(Exercice proposé 1)
D'après l'entretien sur l'horizontalité à Podemos, quelles personnes ont principalement cessé de venir aux cercles ?
(Exercice proposé 2)
Prolongez l'entretien sur l'horizontalité à Podemos au-delà de sa dernière phrase.

(Extrait du texte)
+ + + + + + +
Finalement, l’horizontalisme n’est-il pas en train de devenir un « idéalisme inutile », pour citer Pablo Echenique ? Êtes-vous aussi critique quant à cette idéologie, pourtant fondamentale dans Podemos ?
Pour être horizontal, il faut d’abord créer des espaces de participation, et leur donner des bases solides. À Podemos, ce sont les cercles. Nous avons remarqué, alors que beaucoup de monde se rendait à nos cercles au départ, que des personnes ont progressivement arrêté de venir, principalement des femmes : elles n’avaient pas le temps, notamment parce qu’elles occupent des emplois d’aide à la personne ou parce qu’elles ont des enfants et une maison à tenir. Alors, dans de nombreux cercles, il y a des gens qui gardent les enfants afin qu’elles puissent assister aux assemblées. C’est avec ce genre de dispositif que l’horizontalité est effective : il ne suffit pas de la décréter, de seulement inviter les gens, il faut leur donner la possibilité de pouvoir réellement venir et de prendre la parole.
+ + + + + + +
(Données enregistrées)
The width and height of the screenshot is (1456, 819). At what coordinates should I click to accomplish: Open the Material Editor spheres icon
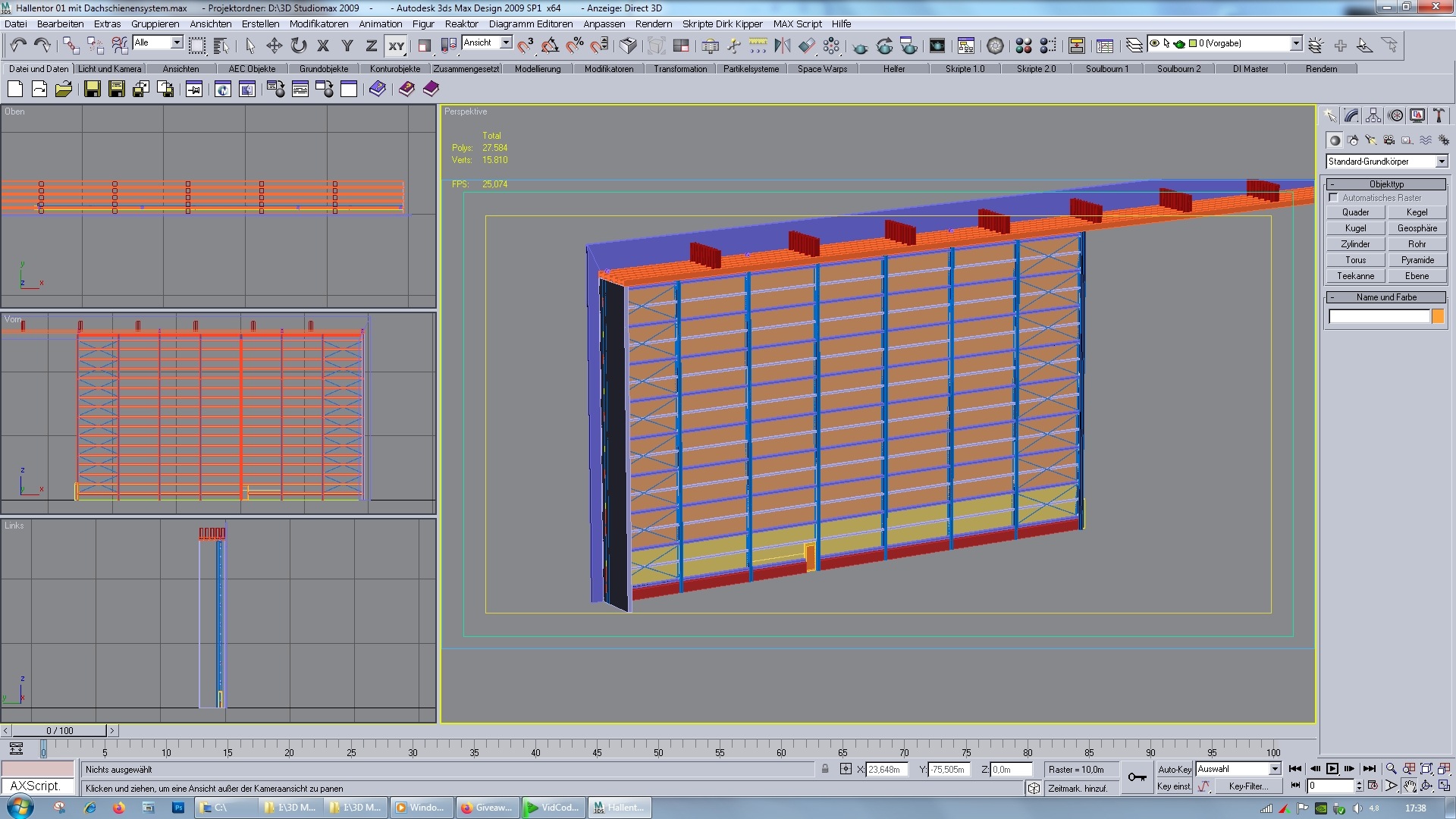[1023, 46]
+ + + + + + +
(Réponse attendue 1)
Ce sont principalement des femmes.

(Réponse attendue 2)
Aux élections municipales, Podemos ne présente pas officiellement de listes. Pourquoi cette stratégie de précaution alors que vous prétendez lutter pour un pouvoir qui vient d’en bas ?
Nous participons aux municipales ! Mais nous n’y allons pas tous seuls. Comme la municipalité est l’espace le plus proche du citoyen, il faut qu’elle soit un espace de participation collective et Podemos, au travers de ses membres locaux, participe à des candidatures d’union populaire, dans lesquelles s’investissent des acteurs sociaux, des associations et des personnes ayant consacré leur vie à la défense d’un collectif. Podemos participe, et apporte aussi sa structure et les capacités d’organisation de ses membres, ainsi que ses moyens économiques. Simplement, nous ne voulons pas nous approprier ces élections. Une mairie ne peut pas appartenir à un seul collectif, elle doit être occupée par le peuple.
« Si tu ne fais pas de politique, d’autres en feront à ta place et ne parleront pas en ton nom »
Lors de la constitution de Podemos, vous défendiez aux côtés de Pablo Echenique et Teresa Rodriguez les propositions de Sumando podemos, contre Pablo Iglesias. Dans vos propositions, il était question de tirage au sort des représentants. Pouvez-vous nous en dire plus à ce sujet ?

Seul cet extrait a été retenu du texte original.